Zamknięte zostaną hotele, lokale gastronomiczne i rozrywkowe, obiekty sportowe, a także centra handlowe.
Jak poinformował premier tej największej pod względem obszaru wspólnoty autonomicznej Hiszpanii Alfonso Fernandez Manueco, 14-dniowy lockdown wejdzie w życie w nocy z czwartku na piątek.
Wyjaśnił, że ograniczenia są niezbędne do zahamowania szybko rosnącej liczby zakażeń koronawirusem w Kastylii i Leonie.
Manueco zaznaczył, powołując się na dane służb sanitarnych, że region jest jedną z czterech części Hiszpanii najbardziej dotkniętych epidemią. Przypomniał, że codziennie notowanych jest tam ponad tysiąc nowych infekcji i 20 zgonów. Premier regionu ostrzegł też, że służba zdrowia jest bliska paraliżu, a szpitale w Kastylii i Leonie są zapełnione w ponad 70 proc.

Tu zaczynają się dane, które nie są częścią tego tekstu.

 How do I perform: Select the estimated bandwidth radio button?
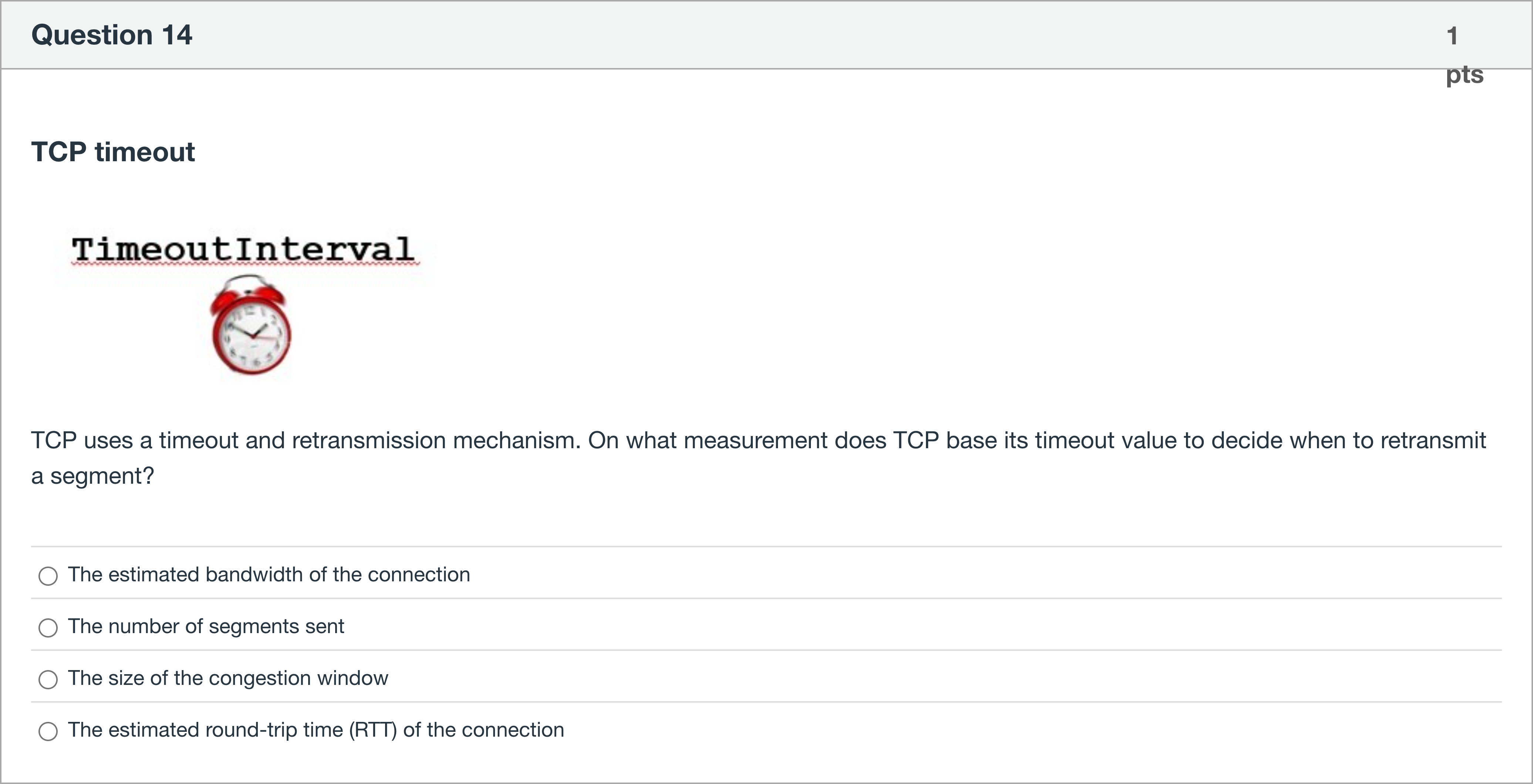48,576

Pierwszym hiszpańskim regionem, który ogłosił lockdown, jest położona na północy kraju Asturia. Obostrzenia zaczną tam obowiązywać w nocy z wtorku na środę.
Jak powiedział we wtorek minister zdrowia Hiszpanii Salvador Illa, rząd Pedra Sancheza na razie nie pozwoli na wprowadzanie przez poszczególne wspólnoty autonomiczne nakazu pozostawania obywateli w domach.